(Beginning of Data for review)
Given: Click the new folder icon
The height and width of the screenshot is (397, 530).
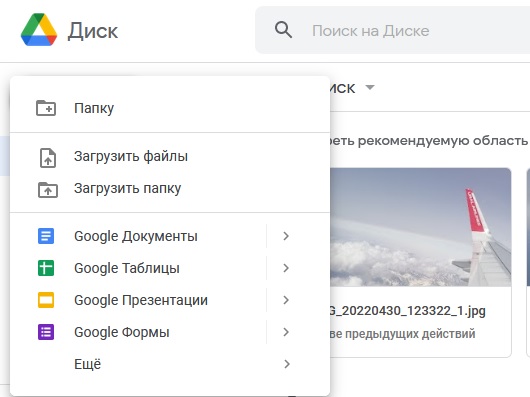Looking at the screenshot, I should [46, 108].
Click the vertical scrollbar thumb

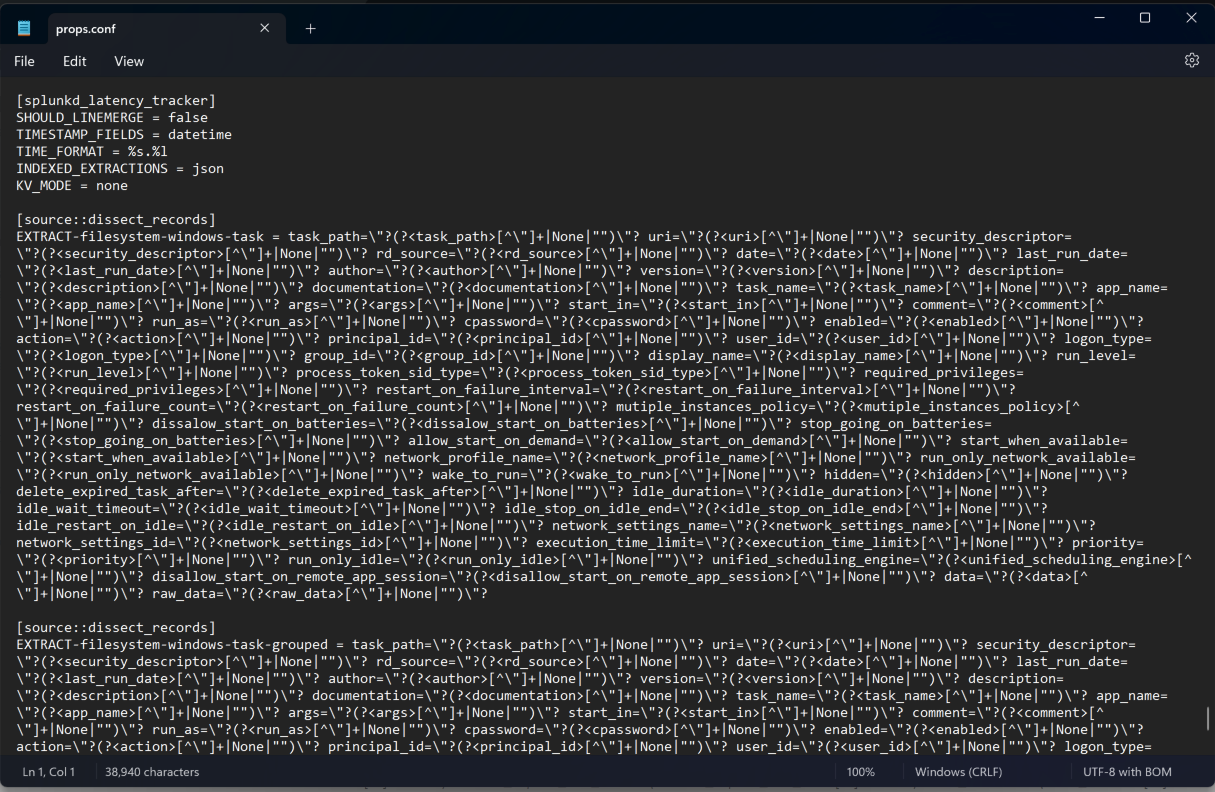coord(1207,720)
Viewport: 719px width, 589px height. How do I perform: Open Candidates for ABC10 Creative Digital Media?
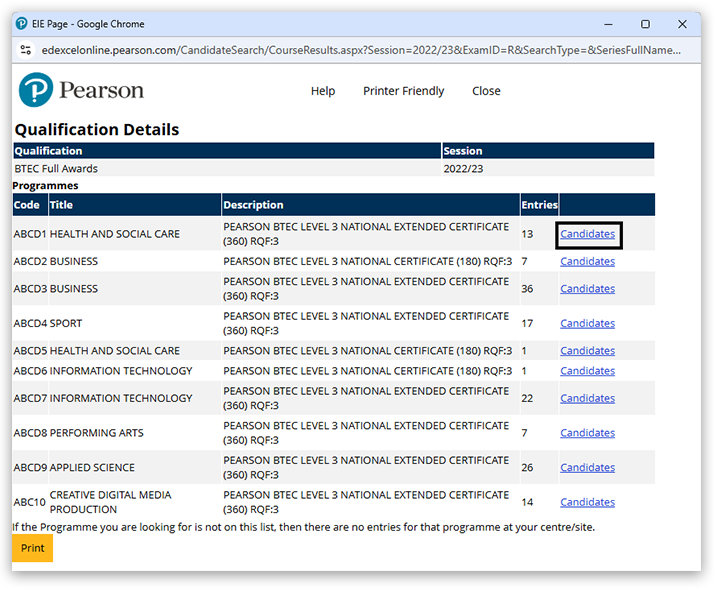pos(587,502)
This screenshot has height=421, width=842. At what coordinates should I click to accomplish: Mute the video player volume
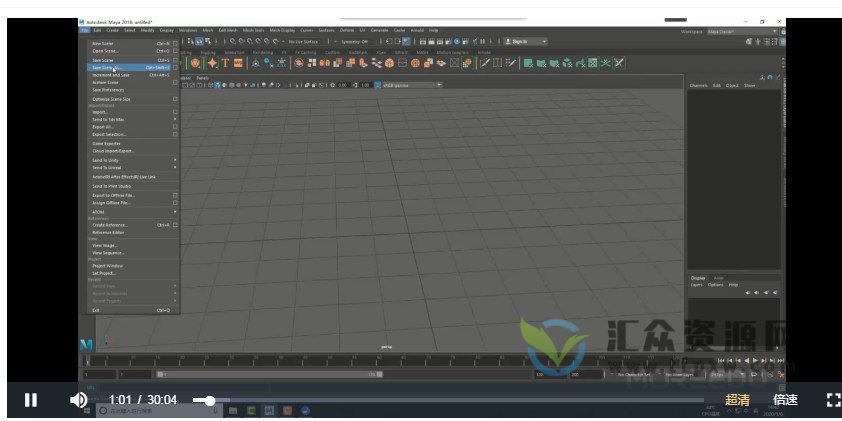pyautogui.click(x=78, y=400)
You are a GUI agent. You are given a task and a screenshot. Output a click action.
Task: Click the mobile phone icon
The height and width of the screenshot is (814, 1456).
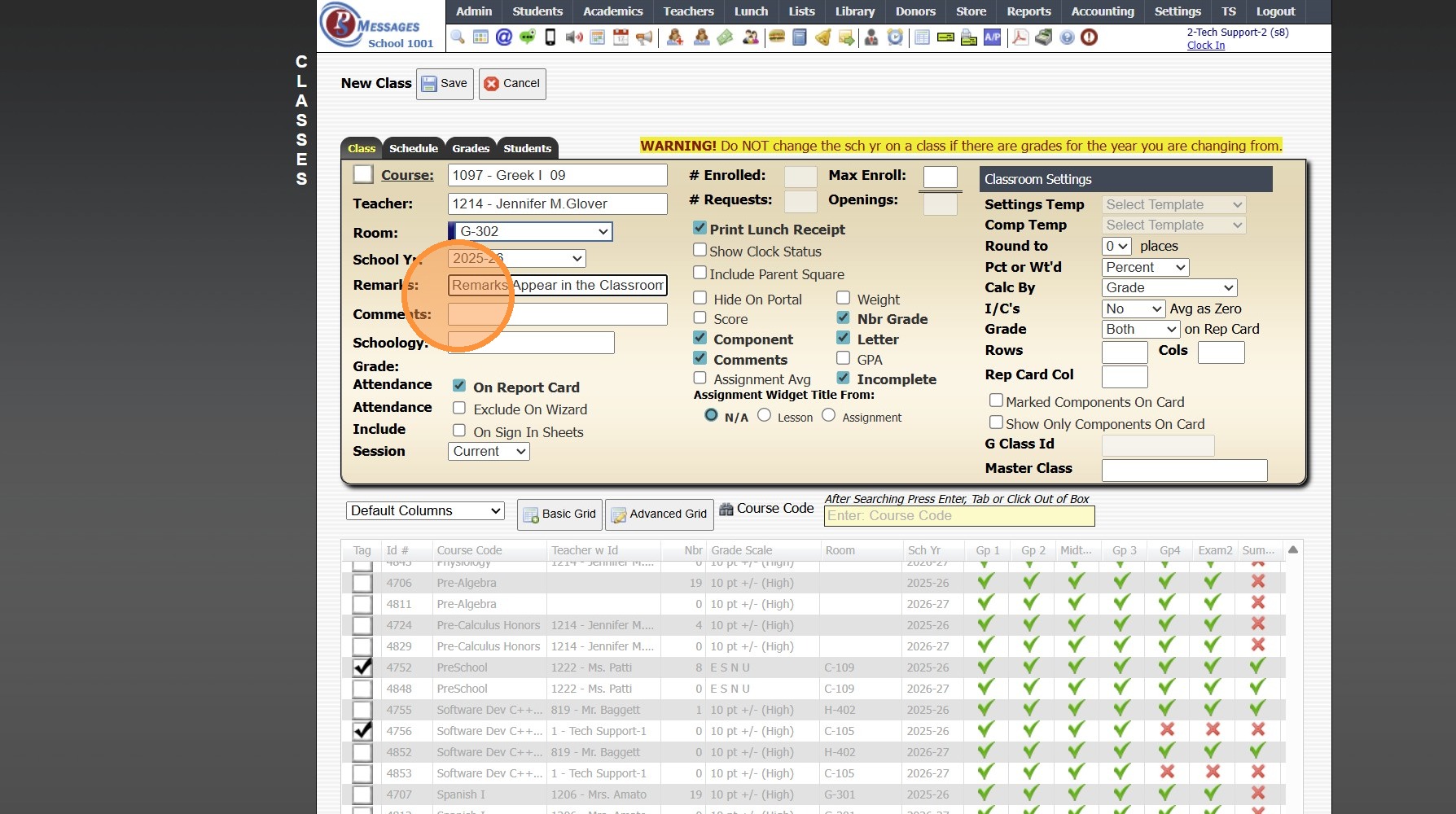point(550,37)
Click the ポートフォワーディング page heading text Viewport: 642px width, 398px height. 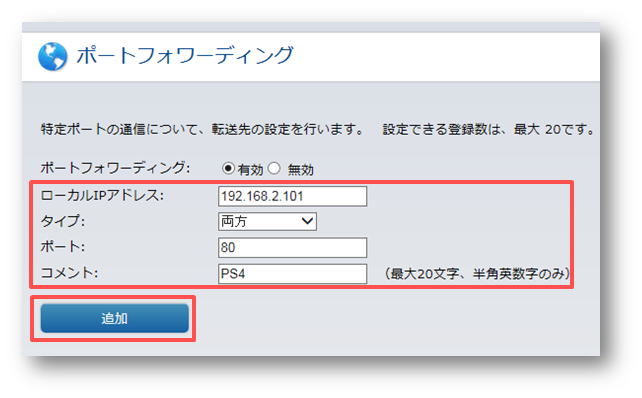pyautogui.click(x=185, y=55)
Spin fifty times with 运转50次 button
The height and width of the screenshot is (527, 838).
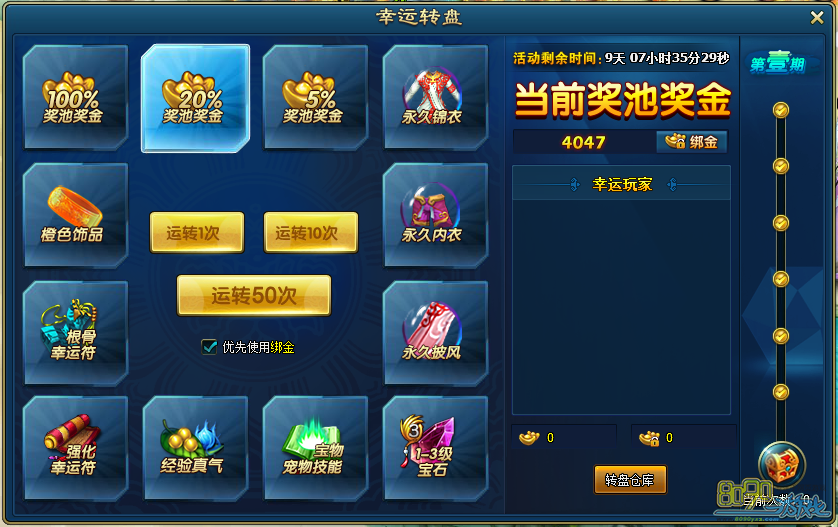pos(254,296)
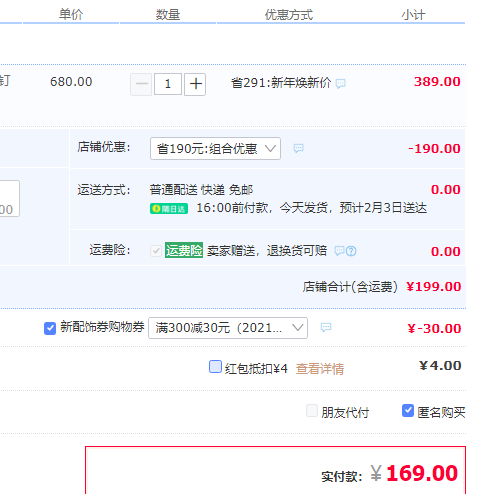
(End of Data for review)
:: Required action ::
Starting at the first line of the records above, set down each line exactly through the one that holds "You are a GUI". Omit pictures.

:: Result below ::
Given: Click the new folder icon
The height and width of the screenshot is (397, 530).
Looking at the screenshot, I should [46, 108].
Click the vertical scrollbar thumb

coord(1207,720)
Viewport: 719px width, 589px height. How do I perform: Open Candidates for ABC10 Creative Digital Media?
pos(587,502)
This screenshot has height=421, width=842. At what coordinates should I click to accomplish: Mute the video player volume
pyautogui.click(x=78, y=400)
You are a GUI agent. You are given a task and a screenshot. Output a click action.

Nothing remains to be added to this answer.